_Exercise passage_:
━━━

Saturday, May 25, 2024

The Business: Turns Out That Abandoning The Clubhouse Was A Delusional Play

Jeffro's been revisiting GURPS Second Edition recently. He has two great posts on his findings and observations on his blog. Go read https://jeffro.wordpress.com/2024/05/19/falling-short-of-11-time-and-braunstein-play-in-1986/.

There are several interesting elements that Jeffro put down in those posts, but what I want you to notice is how fast Conventional Play spread its Cargo Cult. 1986 is about the point where the Cargo Cult threw proper play down the Memory Hole and replaced it with this Narrative faggotry, a process that began by 1980 (there's that year again) when dreams of commercial lucre possessed everyone that matters and many more that don't because they thought that this would be bigger than it actually was.

In short, Conventional Play is borne of a delusion. Go figure that it would also become a Cargo Cult and a Pop Cult front; if you're already breaking from reality, what's another step away from sanity?

Yet, despite all attempts to kill and unthink it, the real game--and thus the real hobby--kept poking through. You can see it in the quotes by Steve Jackson that Jeffro posted, and that confused influence remained evident in GURPS through to the present.

━━━

_Material shown_:
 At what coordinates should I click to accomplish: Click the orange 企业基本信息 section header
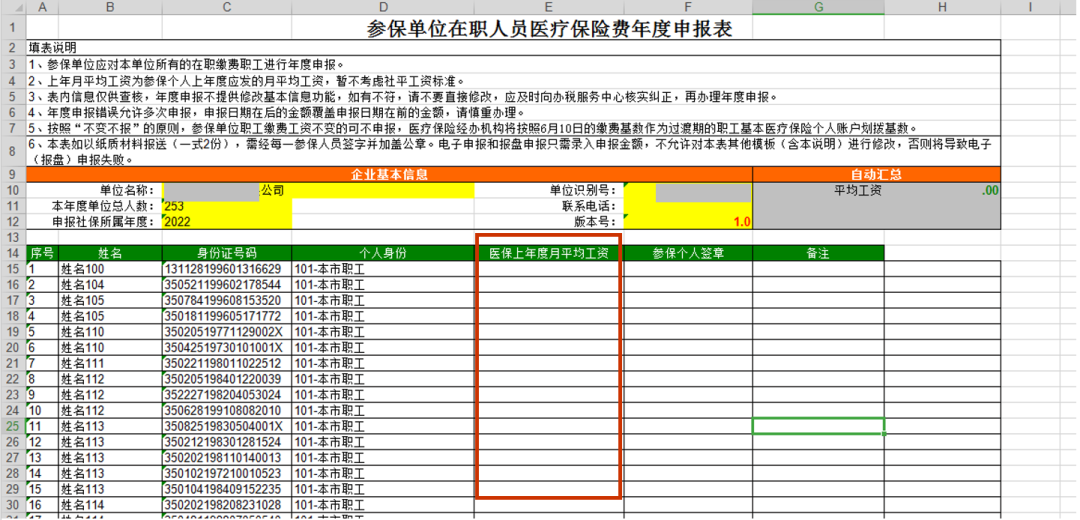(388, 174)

━━━

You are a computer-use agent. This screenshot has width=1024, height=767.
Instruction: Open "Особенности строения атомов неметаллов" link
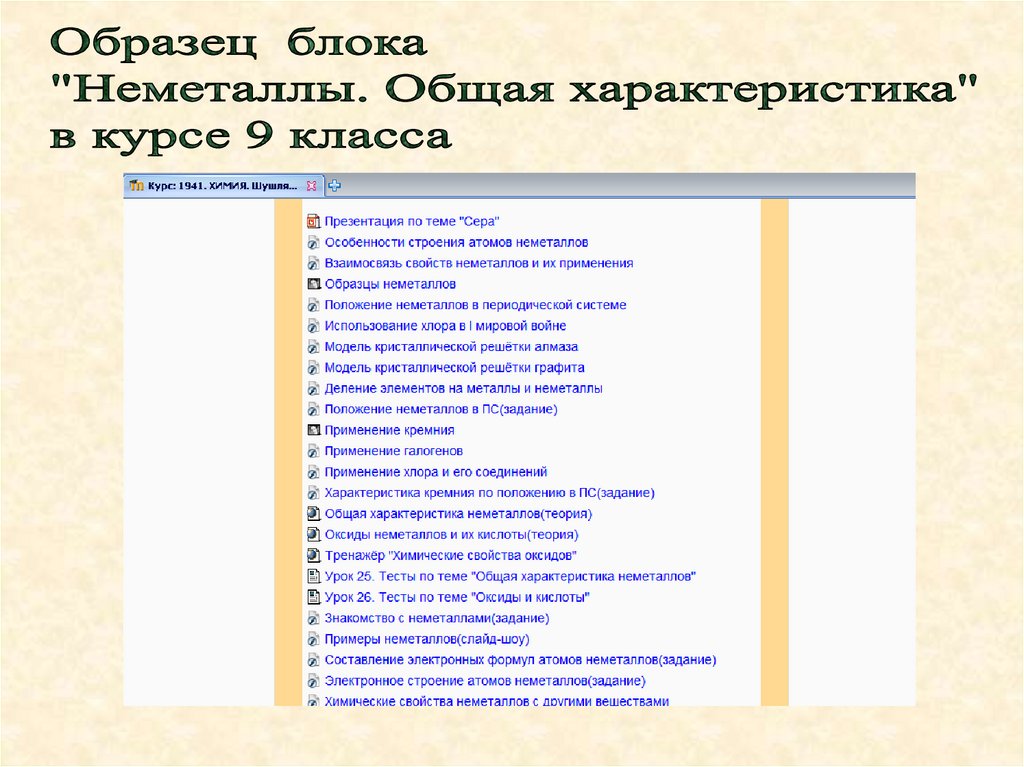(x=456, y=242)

━━━

_Directions_:
1: List each distinct year that appears in the blog post on GURPS and Conventional Play, including the date line at its top.
2: Extend the blog post on GURPS and Conventional Play with a further paragraph that picks up after its last sentence.

_Answers for the tasks_:
1: 2024, 1986, 1980

2:
This is why more and more post-1980 products turn out to not be real games, but instead non-games by and for spiteful mutants, anti-social losers, frustrated novelists, and Theater Kids instead of actual gamers.

GURPS could be unfucked without much issue if it just had that Narrative framework ripped out like you carve off a gangrenous limb. Take it from someone who's had to do that in a literal fashion; it's worth the hassle to chop it off and relearn how to do things.

The same goes for a lot of afflicted products out there suffering from that cancer.

The rest? That's a matter borne of Mammon instead of Molech, and as such there needs to be a disavowal of treating this as a commercial pursuit. It has to be a hobby pursuit, as it once was, because that's where the real games all come from.

The only way forward for Tabletop is back to the past, back to the Clubhouse, back to being a hobby- and abandoning all pretense of maintream visibility, acceptance, approval, and status.